Biofunctional Sperm Parameters
While there is less evidence, it appears that obesity also has a negative impact on sperm bio functional parameters. Meta-analytic data shows that obesity increases the risk of sperm DNA fragmentation and is associated with a reduction in mitochondrial membrane potential.
Hormonal Effects
Obesity is associated with lower total testosterone and sex hormone-binding globulin levels, and higher estrogen levels. This hormonal imbalance can contribute to hypogonadism and impaired spermatogenesis.

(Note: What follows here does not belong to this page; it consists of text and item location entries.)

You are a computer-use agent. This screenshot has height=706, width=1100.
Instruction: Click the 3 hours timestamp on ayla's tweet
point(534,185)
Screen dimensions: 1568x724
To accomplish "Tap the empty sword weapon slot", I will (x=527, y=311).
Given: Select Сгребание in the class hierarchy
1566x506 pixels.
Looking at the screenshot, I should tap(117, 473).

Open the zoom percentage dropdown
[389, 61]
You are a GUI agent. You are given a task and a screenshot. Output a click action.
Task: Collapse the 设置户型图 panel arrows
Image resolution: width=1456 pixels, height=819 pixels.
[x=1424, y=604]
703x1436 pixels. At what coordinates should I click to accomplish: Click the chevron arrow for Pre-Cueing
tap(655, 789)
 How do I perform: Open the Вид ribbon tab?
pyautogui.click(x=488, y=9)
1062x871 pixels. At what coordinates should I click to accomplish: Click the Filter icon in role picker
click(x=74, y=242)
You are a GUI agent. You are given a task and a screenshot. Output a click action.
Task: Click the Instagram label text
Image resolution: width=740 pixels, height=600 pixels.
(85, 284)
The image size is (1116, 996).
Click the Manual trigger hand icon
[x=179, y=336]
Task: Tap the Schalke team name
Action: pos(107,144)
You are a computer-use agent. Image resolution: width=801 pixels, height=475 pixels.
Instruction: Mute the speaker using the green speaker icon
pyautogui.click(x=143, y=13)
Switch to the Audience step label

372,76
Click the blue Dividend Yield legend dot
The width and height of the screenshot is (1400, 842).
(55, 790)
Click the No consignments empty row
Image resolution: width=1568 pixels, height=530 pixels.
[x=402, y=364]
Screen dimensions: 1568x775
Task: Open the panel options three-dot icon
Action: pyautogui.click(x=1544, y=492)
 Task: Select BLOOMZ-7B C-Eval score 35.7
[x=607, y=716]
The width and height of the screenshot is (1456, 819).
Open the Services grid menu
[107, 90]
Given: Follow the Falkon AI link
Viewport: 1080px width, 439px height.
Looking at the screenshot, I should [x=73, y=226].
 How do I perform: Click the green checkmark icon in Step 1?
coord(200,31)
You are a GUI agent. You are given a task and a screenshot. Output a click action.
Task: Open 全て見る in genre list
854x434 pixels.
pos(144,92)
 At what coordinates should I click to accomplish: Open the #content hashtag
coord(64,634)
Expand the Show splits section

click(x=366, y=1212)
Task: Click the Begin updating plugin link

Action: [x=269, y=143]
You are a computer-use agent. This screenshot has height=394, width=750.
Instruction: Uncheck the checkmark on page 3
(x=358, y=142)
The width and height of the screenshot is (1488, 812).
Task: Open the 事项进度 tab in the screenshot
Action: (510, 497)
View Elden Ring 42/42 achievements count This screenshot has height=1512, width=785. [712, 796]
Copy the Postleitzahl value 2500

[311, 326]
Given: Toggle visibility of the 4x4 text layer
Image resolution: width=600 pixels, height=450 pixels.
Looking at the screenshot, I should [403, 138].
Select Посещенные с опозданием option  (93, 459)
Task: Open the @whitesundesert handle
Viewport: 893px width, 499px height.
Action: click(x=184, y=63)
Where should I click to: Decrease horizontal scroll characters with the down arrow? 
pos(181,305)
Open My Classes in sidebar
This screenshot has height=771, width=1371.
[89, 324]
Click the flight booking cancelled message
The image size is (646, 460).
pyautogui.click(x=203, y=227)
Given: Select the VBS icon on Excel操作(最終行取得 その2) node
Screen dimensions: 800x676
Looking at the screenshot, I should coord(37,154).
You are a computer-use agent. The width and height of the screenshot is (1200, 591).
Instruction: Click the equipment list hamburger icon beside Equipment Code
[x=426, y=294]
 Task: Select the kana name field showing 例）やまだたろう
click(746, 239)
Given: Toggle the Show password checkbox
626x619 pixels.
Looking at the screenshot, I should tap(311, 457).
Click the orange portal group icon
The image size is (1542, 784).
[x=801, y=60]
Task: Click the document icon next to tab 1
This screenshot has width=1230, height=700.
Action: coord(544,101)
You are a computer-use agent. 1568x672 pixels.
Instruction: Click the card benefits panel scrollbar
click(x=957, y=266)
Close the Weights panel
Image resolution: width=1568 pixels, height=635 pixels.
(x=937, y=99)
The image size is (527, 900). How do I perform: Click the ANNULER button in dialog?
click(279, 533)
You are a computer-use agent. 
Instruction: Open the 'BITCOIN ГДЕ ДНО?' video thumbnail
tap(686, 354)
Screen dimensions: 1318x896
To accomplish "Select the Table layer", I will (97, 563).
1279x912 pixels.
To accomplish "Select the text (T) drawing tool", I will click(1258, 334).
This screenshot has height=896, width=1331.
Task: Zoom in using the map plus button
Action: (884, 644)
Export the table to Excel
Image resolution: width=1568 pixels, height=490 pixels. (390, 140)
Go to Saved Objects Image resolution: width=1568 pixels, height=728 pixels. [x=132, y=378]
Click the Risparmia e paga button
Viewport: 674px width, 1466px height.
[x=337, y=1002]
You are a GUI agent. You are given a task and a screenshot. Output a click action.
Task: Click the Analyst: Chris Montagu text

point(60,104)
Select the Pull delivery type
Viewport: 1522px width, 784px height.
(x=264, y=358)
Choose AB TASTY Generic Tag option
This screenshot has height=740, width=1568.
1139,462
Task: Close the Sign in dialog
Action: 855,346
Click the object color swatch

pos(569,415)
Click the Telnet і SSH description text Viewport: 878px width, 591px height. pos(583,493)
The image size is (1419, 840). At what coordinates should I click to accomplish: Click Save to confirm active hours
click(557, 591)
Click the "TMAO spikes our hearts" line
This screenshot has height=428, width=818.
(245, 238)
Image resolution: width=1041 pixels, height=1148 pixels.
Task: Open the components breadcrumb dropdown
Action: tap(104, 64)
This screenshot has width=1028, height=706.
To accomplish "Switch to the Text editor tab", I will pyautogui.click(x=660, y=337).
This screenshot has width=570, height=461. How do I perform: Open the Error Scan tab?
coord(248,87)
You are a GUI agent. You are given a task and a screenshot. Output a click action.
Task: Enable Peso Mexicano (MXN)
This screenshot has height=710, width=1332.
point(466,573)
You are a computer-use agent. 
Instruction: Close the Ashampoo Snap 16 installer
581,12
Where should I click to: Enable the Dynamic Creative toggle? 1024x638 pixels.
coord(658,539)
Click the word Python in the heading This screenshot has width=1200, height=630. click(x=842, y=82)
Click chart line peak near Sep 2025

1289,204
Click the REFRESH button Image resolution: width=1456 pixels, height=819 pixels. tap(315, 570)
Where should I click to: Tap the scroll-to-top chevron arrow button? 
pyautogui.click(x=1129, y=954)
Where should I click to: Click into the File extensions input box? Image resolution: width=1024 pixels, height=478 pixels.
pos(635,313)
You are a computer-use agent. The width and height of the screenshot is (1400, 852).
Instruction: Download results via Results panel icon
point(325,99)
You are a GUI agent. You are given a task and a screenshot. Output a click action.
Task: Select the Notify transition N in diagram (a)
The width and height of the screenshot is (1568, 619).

Assisted Reproductive Techniques (ART) Outcomes:
While studies on the impact of paternal BMI on ART outcomes are inconclusive, some studies do suggest a negative association between obesity and clinical pregnancy rate, live birth rate, and an increased miscarraige rate.
How does obesity affect male fertility?
Several potential mechanisms might explain how and why obesity disrupts male fertility. Obesity-related functional hypogonadism, insulin resistance, hyperinsulinemia, and chronic inflammation have been studied extensively. More recently, the role of adipokines, irisin, gut hormones, gut microbiome, and sperm transcriptome has been analyzed.
- Obesity-related functional hypogonadism: This condition disrupts the hypothalamic-pituitary-gonadal axis, leading to reduced testosterone production despite normal or elevated gonadotropin levels.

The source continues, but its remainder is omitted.